Key Word(s): eda, pandas


CS109A Introduction to Data Science

Lecture 4, Exercise 2: EDA and Advanced PANDAS

Harvard University
Fall 2020
Instructors: Pavlos Protopapas, Kevin Rader, and Chris Tanner


In [1]:
import pandas as pd
import seaborn as sns
pd.set_option('display.width', 500)
pd.set_option('display.max_columns', 100)

NOTE: After running every cell, be sure to auto-grade your work by clicking 'Mark' in the lower-right corner. Otherwise, no credit will be given.

Advanced PANDAS

We will use the same top50.csv file from Exercise 1.

Below, fill in the blank to create a new PANDAS DataFrame from the top50.csv file.

In [2]:
### edTest(test_a) ###
df = _____

Run the cell below to print the summary statistics and display the column names

In [3]:
print(df.columns)
df.describe()

Fill in the blank to set longest_song equal to the TrackName of the longest song (the song that has the highest Length value)

In [4]:
### edTest(test_b) ###
longest_song = __________
longest_song

Fill in the blank to set loud_song equal to the TrackName of the song that has the highest Loudness value amongst the 10 most popular songs. To be clear, by highest we mean the least negative. So, we would say that -2 is louder than -10.

In [5]:
### edTest(test_c) ###
loud_song = _______________
loud_song

Say you are interested in songs that last 3-4 minutes, anything shorter doesn't have time to build up a narrative, and anything longer gets boring.
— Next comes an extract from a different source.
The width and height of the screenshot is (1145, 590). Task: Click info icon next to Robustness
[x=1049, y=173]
You have a very particular taste but are open to listening to what other people are listening to a lot, but you don't even know what genre that is!
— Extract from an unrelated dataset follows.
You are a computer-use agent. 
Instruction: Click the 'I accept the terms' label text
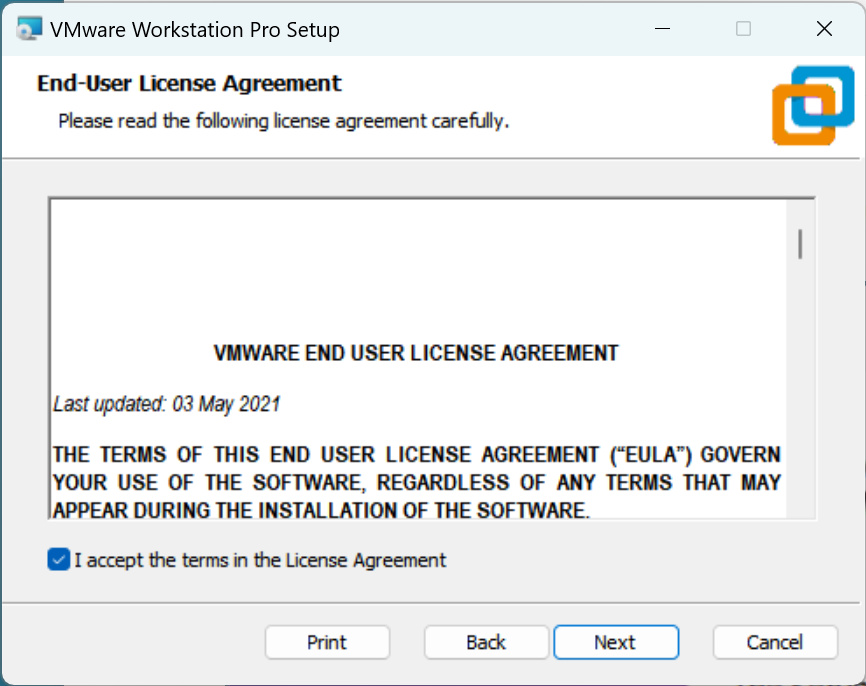(260, 560)
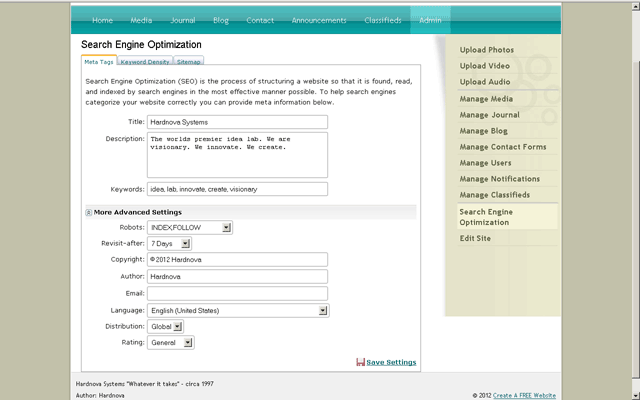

Fill in the blank below (or use multiple lines if you prefer) to set new_genre to be the genre that is associated with the most songs that are between 3 and 4 minutes in duration (including songs that are exactly 3 minutes and 4 minutes).

In [6]:
### edTest(test_d) ###
new_genre = ____________________
new_genre

Below, fill in the blank to make a new DataFrame genre_counts that groups all songs by their Genre and aggregates all other columns by their median value. Then, sort by their Popularity (in ascending order).

As an example, if df had only 3 "pop" songs, and their Danceability values were 70,82, and 90, and df also contained 5 "latin" songs, and their Danceability values were 80,82,90,91,99. Then genre_counts would have 1 row for the Genre "pop", with a Danceability value of 82. genre_counts would also have 1 row for the Genre "latin", with a Danceability value of 90. Then, we'd sort the DataFrame by the Popularity (in ascending order).

For example, your DataFrame should look as follows (snippet):

In [7]:
### edTest(test_e) ###
new_df = _______________
new_df

Below, fill in the blank to set the variable speechy_song to the TrackName of the song that has the highest Speechiness value

In [8]:
### edTest(test_f) ###
speechy_song = _______________
speechy_song

END OF GRADED SECTION

EXTRA EXAMPLES FOLLOW:

Combining multiple DataFrames

As mentioned, often times one dataset doesn't contain all of the information you are interested in -- in which case, you need to combine data from multiple files. This also means you need to verify the accuracy (per above) of each dataset.

spotify_aux.csv contains the same 50 songs as top50.csv; however, it only contains 3 columns:

  • Track Name
  • Artist Name
  • Explicit Language (boolean valued)

Note, that 3rd column is just random Boolean values, but pretend as if it's correct. The point of this section is to demonstrate how to merge columns together.

Let's load spotify_aux.csv into a DataFrame:

In [9]:
explicit_lyrics = pd.read_csv("spotify_aux.csv")
explicit_lyrics

Let's merge it with our df DataFrame that is storing top50.csv.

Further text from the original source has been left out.